Supplied information:
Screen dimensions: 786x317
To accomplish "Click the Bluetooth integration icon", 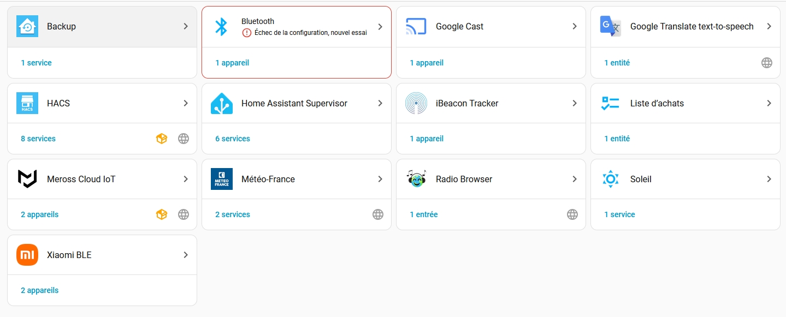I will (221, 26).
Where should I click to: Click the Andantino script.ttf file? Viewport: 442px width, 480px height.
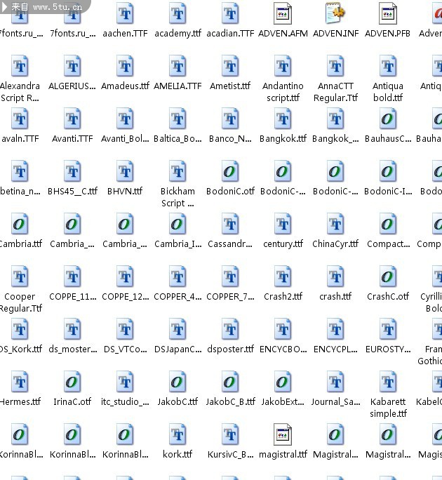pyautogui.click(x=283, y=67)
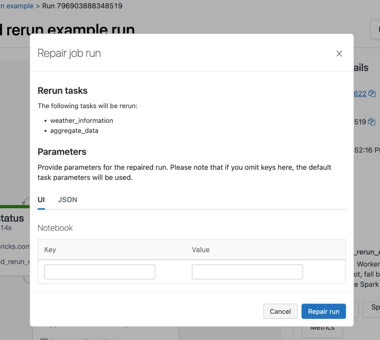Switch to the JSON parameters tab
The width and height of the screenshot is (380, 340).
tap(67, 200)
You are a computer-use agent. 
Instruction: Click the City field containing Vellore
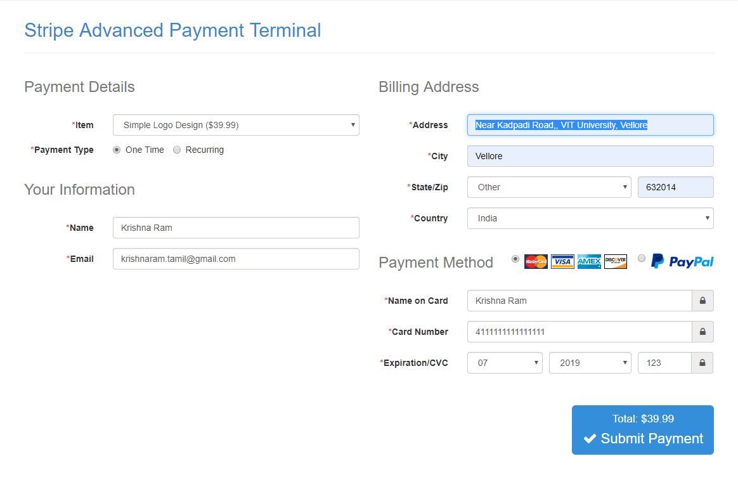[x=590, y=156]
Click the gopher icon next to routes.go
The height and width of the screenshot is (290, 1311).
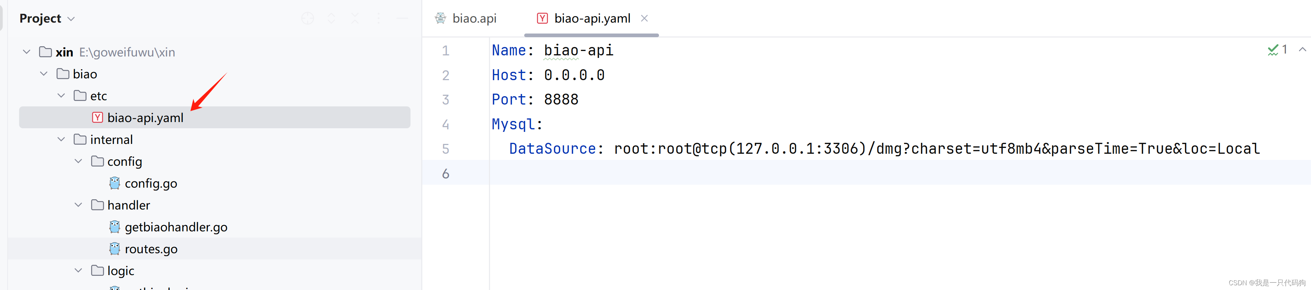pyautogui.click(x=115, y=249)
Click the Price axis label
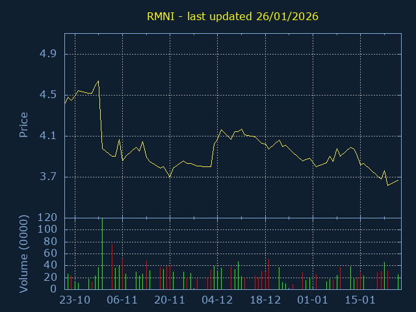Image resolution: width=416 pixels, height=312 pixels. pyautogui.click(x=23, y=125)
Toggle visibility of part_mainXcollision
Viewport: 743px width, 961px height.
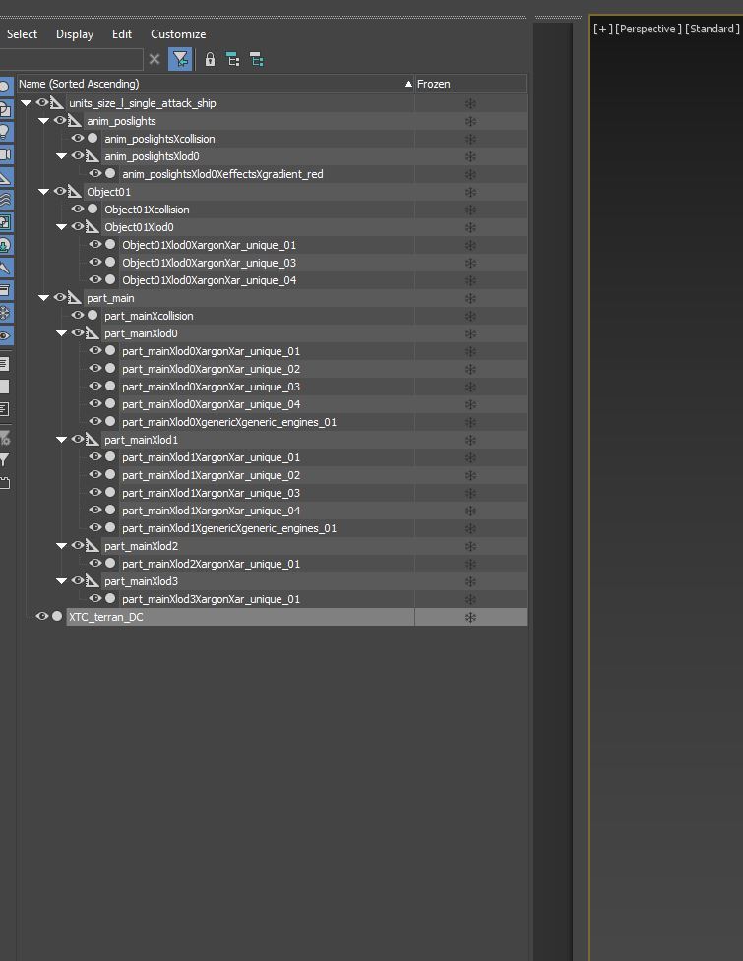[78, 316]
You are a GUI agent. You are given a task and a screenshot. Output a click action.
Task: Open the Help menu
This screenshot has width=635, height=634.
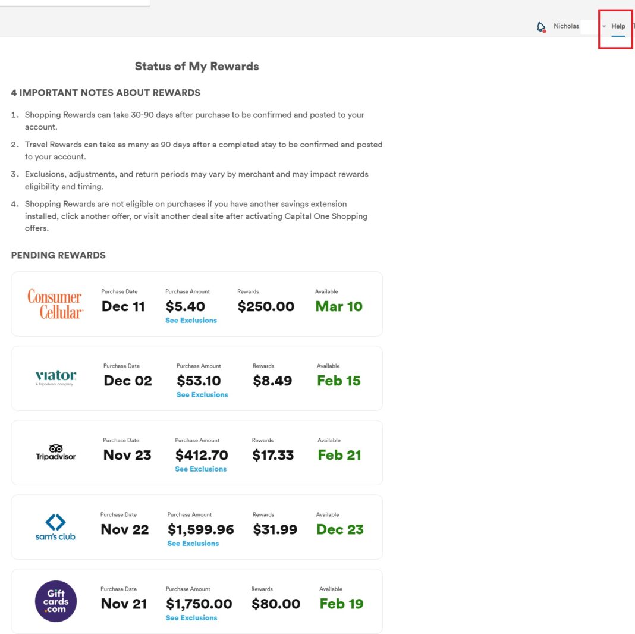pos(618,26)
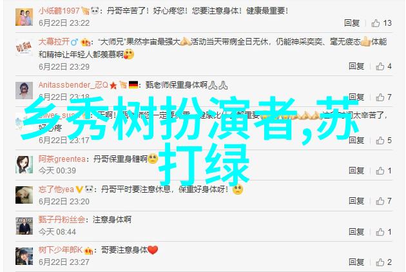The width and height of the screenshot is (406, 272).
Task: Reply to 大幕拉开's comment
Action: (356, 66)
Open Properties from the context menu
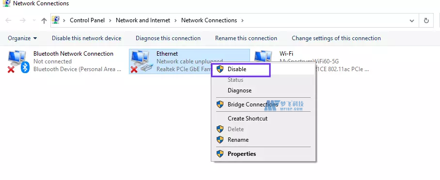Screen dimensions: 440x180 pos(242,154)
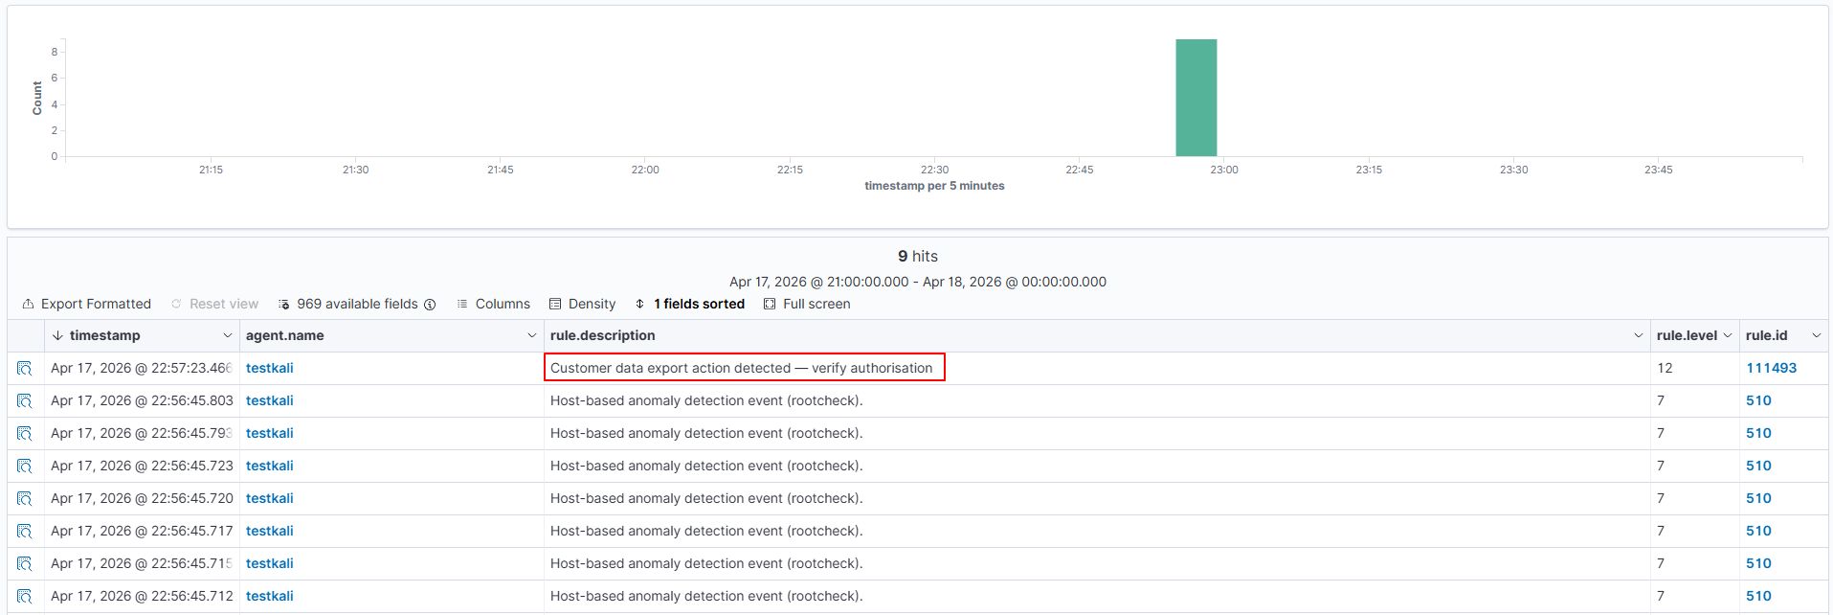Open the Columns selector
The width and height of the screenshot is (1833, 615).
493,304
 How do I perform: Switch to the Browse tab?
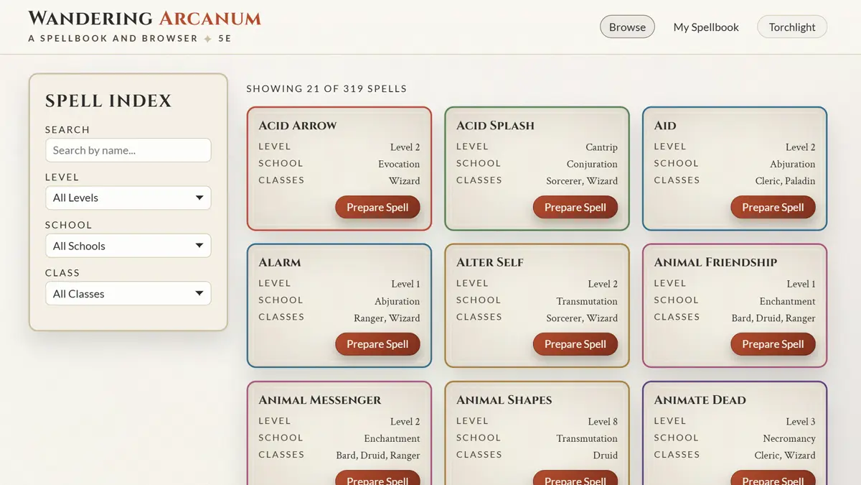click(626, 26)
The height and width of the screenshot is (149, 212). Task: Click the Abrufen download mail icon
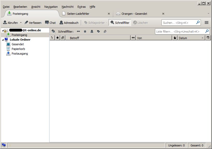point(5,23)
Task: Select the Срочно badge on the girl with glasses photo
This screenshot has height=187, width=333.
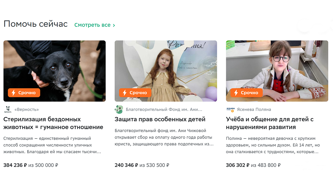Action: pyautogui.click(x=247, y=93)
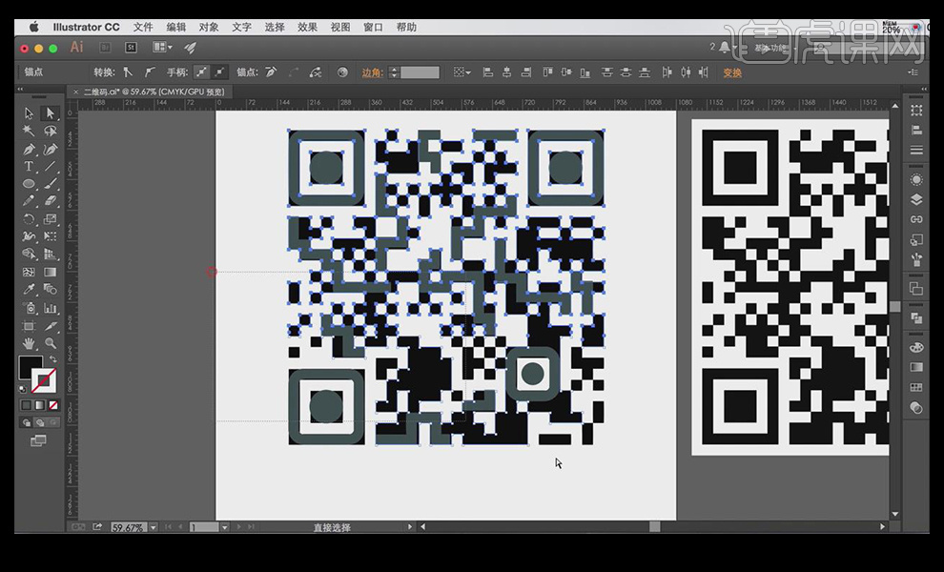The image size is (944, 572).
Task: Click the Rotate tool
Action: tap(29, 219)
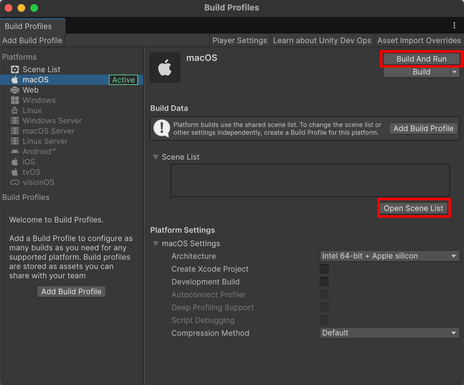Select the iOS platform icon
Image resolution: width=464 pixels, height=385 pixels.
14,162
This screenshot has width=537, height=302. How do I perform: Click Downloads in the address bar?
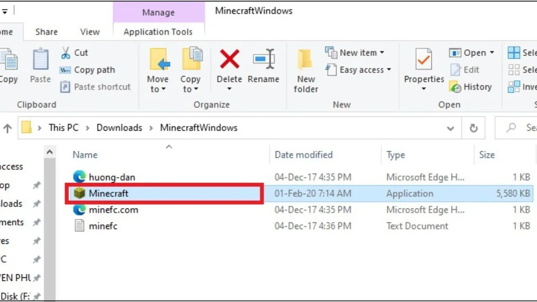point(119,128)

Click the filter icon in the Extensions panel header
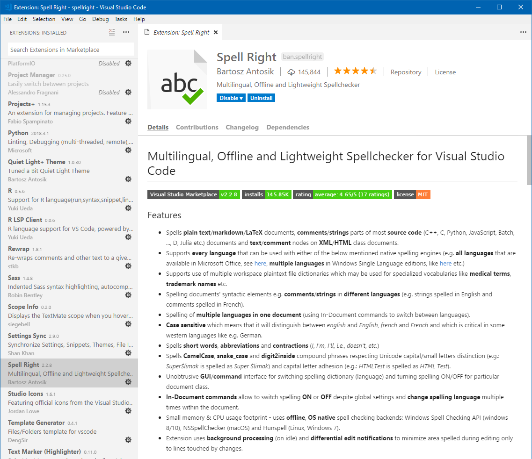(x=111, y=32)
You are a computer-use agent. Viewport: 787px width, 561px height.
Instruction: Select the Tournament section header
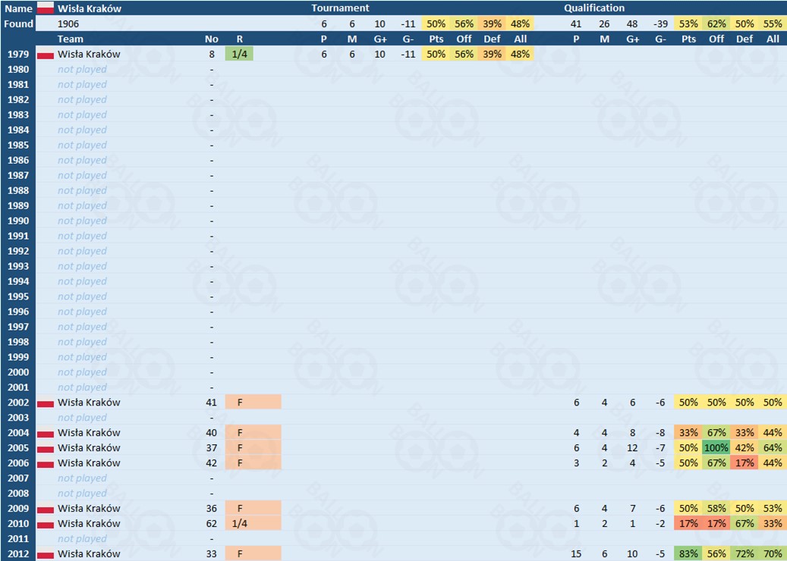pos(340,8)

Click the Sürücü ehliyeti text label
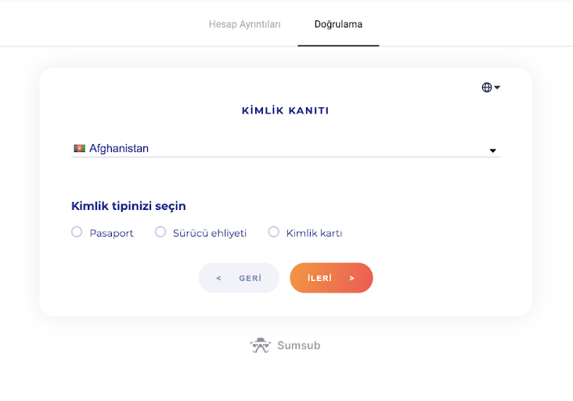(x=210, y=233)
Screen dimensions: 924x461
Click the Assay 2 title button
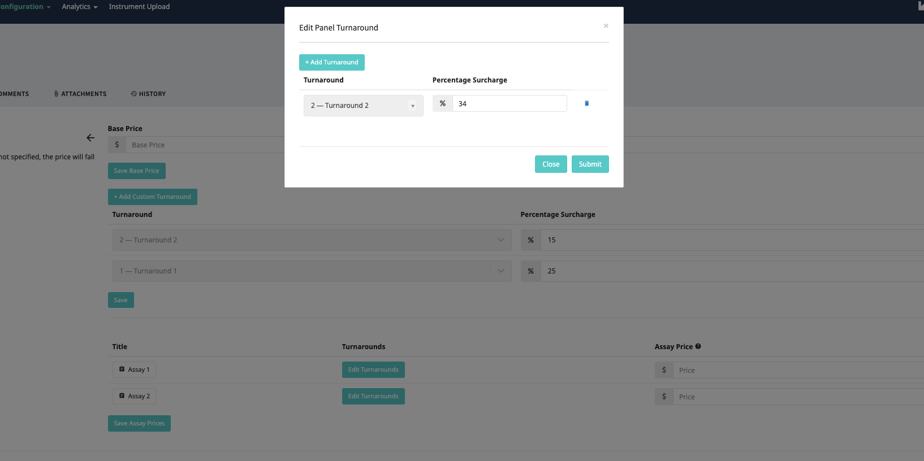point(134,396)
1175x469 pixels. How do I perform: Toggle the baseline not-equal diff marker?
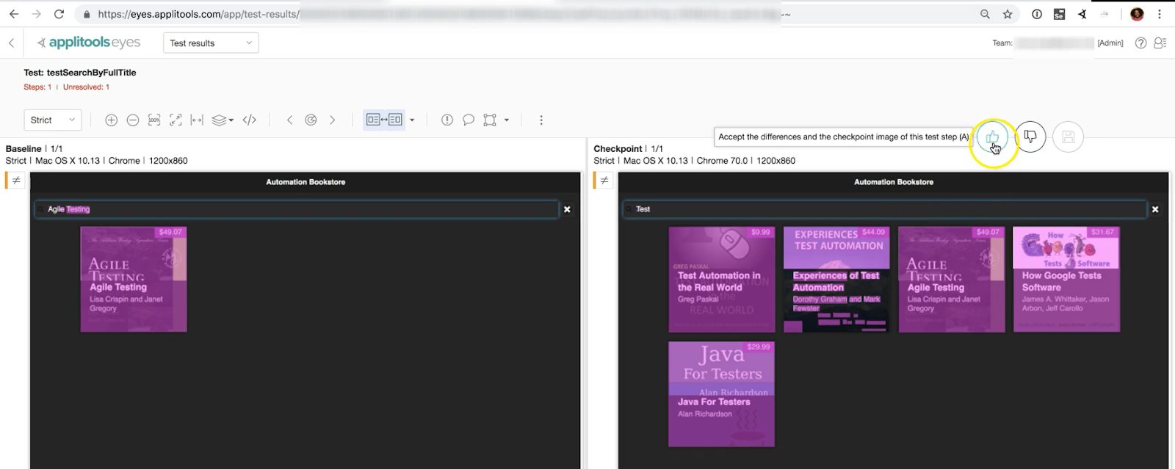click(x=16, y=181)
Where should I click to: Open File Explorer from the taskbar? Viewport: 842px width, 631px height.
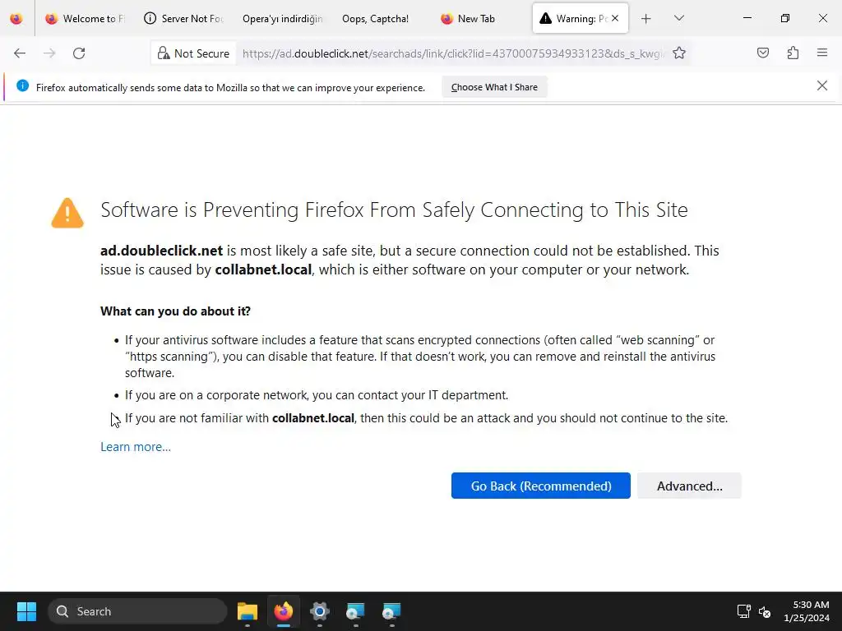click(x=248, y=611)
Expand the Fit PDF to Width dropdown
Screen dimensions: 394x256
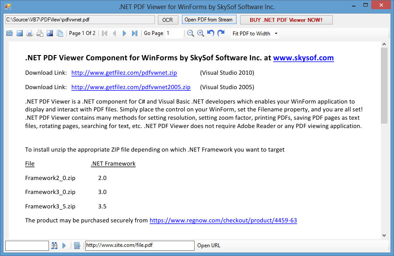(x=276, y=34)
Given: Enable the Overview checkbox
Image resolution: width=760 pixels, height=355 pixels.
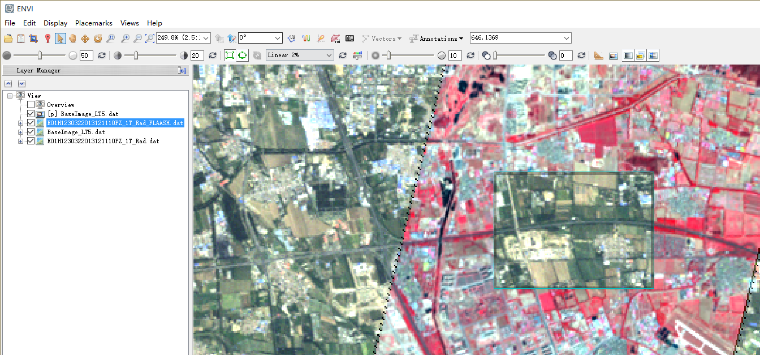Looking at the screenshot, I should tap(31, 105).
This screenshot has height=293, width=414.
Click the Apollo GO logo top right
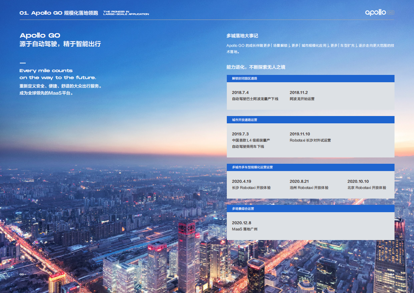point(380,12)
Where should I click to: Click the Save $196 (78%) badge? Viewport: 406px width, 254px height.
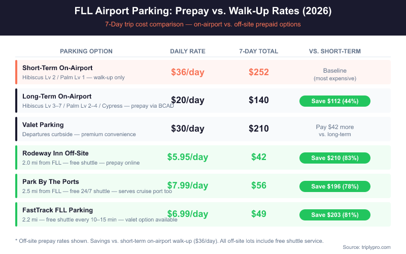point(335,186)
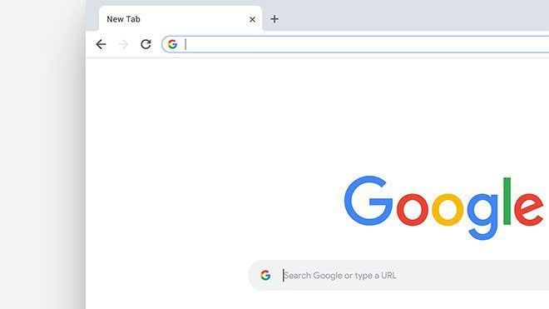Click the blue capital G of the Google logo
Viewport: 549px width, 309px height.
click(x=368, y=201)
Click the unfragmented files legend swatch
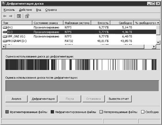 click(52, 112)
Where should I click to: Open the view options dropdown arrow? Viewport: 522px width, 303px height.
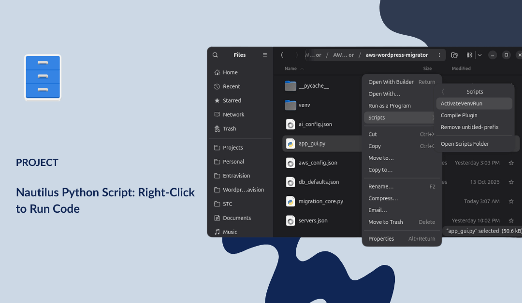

About this exercise: After reading the entries above, state the number of lines that contain the word "agent", adding nothing else.

Answer to the exercise: 3